Stereo (1969 film)
DVD Cover for Stereo and Crimes of the Future
|Directed by||David Cronenberg|
|Produced by||David Cronenberg|
|Written by||David Cronenberg|
|Edited by||David Cronenberg|
|Distributed by||Film Canada Presentations|
Stereo is a 1969 Canadian film written, shot, edited and directed by David Cronenberg. It stars Ronald Mlodzik, who also appears in Cronenberg's Crimes of the Future, Shivers and Rabid. It was Cronenberg's first feature-length effort, following his two short films, Transfer and From the Drain. It is a brief feature film, with a running time of a little over one hour. This film is set in 1969.
The film has a 60% 'fresh' rating on Rotten Tomatoes.
The film purports to be part of a "mosaic" of educational resources by the Canadian Academy of Erotic Enquiry. It documents an experiment by the unseen Dr. Luther Stringfellow. A young man (Ronald Mlodzik) in a black cloak is seen arriving at the Academy, where he joins a group of young volunteers who are being endowed with telepathic abilities which they are encouraged to develop through sexual exploration. It is hoped that telepathic groups, bonded in polymorphous sexual relationships, will form a socially stabilising replacement for the "obsolescent family unit". One girl develops a secondary personality in order to cope with her new state of consciousness, which gradually ousts her original personality. As the volunteers' abilities develop, the experimenters find themselves increasingly unable to control the progress of the experiment. They decide to separate the telepaths, which results in two suicides. The final sequence shows the young woman who developed an extra personality wearing the black cloak.

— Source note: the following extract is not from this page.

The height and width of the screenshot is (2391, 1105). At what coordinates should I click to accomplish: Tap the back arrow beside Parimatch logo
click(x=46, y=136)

The film was shot in black and white, and silent because the camera Cronenberg was using made too much noise. A commentary, purportedly by various followers of Stringfellow's theories, and parodying scientific and metaphysical jargon, was added later. The film was shot at Scarborough College (University of Toronto).
The film embodies several themes now common within Cronenberg's body of work. The exploration (voluntary or otherwise) of new states of consciousness via sexual experimentation is a major theme in Shivers, Videodrome, Dead Ringers, Naked Lunch, M. Butterfly and Crash. The idea of telepathy induced by an unknown scientist recurs in Scanners, as does the image of one tormented telepath who uses an electric drill to pierce his own forehead in what Stereo's commentary refers to as "an act of considerable symbolic significance".